All of the data is to be repeated verbatim.

-------- TASK INPUT

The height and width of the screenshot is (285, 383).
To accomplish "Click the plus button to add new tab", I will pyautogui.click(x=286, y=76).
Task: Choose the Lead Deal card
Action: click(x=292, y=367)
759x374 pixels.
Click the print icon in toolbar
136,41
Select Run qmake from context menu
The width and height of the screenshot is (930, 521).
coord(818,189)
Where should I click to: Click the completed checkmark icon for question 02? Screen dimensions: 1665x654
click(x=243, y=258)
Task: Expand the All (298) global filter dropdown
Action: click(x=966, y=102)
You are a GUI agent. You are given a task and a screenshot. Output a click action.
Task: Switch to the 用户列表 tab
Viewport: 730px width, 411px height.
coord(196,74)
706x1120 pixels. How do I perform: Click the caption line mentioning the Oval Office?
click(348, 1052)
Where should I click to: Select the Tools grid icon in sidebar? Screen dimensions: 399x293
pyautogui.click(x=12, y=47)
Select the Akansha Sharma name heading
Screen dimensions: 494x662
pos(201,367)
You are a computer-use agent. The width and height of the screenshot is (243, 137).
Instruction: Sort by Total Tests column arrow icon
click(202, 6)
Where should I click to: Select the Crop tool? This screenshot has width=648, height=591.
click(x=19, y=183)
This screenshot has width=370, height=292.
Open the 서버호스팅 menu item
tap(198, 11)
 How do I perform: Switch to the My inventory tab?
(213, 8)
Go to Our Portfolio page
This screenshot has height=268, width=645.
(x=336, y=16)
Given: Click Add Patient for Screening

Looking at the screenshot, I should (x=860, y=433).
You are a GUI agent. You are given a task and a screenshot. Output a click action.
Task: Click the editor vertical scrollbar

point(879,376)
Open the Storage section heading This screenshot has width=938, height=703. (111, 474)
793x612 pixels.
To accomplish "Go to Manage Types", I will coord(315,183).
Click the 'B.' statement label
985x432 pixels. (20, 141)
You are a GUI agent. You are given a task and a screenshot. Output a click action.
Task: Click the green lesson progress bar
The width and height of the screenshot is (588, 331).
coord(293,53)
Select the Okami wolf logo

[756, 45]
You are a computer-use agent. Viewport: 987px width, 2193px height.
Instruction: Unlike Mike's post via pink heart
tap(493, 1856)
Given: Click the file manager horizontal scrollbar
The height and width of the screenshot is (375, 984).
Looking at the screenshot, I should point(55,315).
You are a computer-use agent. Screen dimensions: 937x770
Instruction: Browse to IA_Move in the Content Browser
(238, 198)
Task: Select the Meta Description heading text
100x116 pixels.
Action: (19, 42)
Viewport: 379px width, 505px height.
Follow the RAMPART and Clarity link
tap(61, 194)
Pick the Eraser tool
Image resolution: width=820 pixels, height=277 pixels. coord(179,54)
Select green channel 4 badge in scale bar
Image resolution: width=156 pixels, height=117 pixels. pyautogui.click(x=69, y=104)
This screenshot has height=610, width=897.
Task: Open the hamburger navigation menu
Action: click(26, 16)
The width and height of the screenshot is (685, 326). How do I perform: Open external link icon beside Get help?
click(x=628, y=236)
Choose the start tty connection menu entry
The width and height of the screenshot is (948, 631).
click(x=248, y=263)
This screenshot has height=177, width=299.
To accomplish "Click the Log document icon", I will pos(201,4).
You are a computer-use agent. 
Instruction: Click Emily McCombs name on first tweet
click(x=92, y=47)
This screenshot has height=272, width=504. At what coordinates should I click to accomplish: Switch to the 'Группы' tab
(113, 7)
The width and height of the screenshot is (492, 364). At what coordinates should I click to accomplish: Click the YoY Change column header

----------------

WRITTEN ANSWER |
The height and width of the screenshot is (285, 383).
To accomplish "Click the plus button to add new tab", I will pyautogui.click(x=286, y=76).
Task: Choose the Lead Deal card
Action: click(x=292, y=367)
759x374 pixels.
Click the print icon in toolbar
136,41
Select Run qmake from context menu
The width and height of the screenshot is (930, 521).
coord(818,189)
Where should I click to: Click the completed checkmark icon for question 02? Screen dimensions: 1665x654
click(x=243, y=258)
Task: Expand the All (298) global filter dropdown
Action: click(x=966, y=102)
You are a GUI agent. You are given a task and a screenshot. Output a click action.
Task: Switch to the 用户列表 tab
Viewport: 730px width, 411px height.
coord(196,74)
706x1120 pixels. How do I perform: Click the caption line mentioning the Oval Office?
click(348, 1052)
Where should I click to: Select the Tools grid icon in sidebar? Screen dimensions: 399x293
pyautogui.click(x=12, y=47)
Select the Akansha Sharma name heading
Screen dimensions: 494x662
pos(201,367)
You are a computer-use agent. The width and height of the screenshot is (243, 137).
Instruction: Sort by Total Tests column arrow icon
click(202, 6)
Where should I click to: Select the Crop tool? This screenshot has width=648, height=591.
click(x=19, y=183)
This screenshot has width=370, height=292.
Open the 서버호스팅 menu item
tap(198, 11)
 How do I perform: Switch to the My inventory tab?
(213, 8)
Go to Our Portfolio page
This screenshot has height=268, width=645.
(x=336, y=16)
Given: Click Add Patient for Screening

Looking at the screenshot, I should (x=860, y=433).
You are a GUI agent. You are given a task and a screenshot. Output a click action.
Task: Click the editor vertical scrollbar

point(879,376)
Open the Storage section heading This screenshot has width=938, height=703. (111, 474)
793x612 pixels.
To accomplish "Go to Manage Types", I will coord(315,183).
Click the 'B.' statement label
985x432 pixels. (20, 141)
You are a GUI agent. You are given a task and a screenshot. Output a click action.
Task: Click the green lesson progress bar
The width and height of the screenshot is (588, 331).
coord(293,53)
Select the Okami wolf logo

[756, 45]
You are a computer-use agent. Viewport: 987px width, 2193px height.
Instruction: Unlike Mike's post via pink heart
tap(493, 1856)
Given: Click the file manager horizontal scrollbar
The height and width of the screenshot is (375, 984).
Looking at the screenshot, I should point(55,315).
You are a computer-use agent. Screen dimensions: 937x770
Instruction: Browse to IA_Move in the Content Browser
(238, 198)
Task: Select the Meta Description heading text
100x116 pixels.
Action: (19, 42)
Viewport: 379px width, 505px height.
Follow the RAMPART and Clarity link
tap(61, 194)
Pick the Eraser tool
Image resolution: width=820 pixels, height=277 pixels. coord(179,54)
Select green channel 4 badge in scale bar
Image resolution: width=156 pixels, height=117 pixels. pyautogui.click(x=69, y=104)
This screenshot has height=610, width=897.
Task: Open the hamburger navigation menu
Action: click(26, 16)
The width and height of the screenshot is (685, 326). How do I perform: Open external link icon beside Get help?
click(x=628, y=236)
Choose the start tty connection menu entry
The width and height of the screenshot is (948, 631).
click(x=248, y=263)
This screenshot has height=177, width=299.
To accomplish "Click the Log document icon", I will pos(201,4).
You are a computer-use agent. 
Instruction: Click Emily McCombs name on first tweet
click(x=92, y=47)
This screenshot has height=272, width=504. At what coordinates should I click to accomplish: Switch to the 'Группы' tab
(113, 7)
The width and height of the screenshot is (492, 364). At what coordinates should I click to accomplish: Click the YoY Change column header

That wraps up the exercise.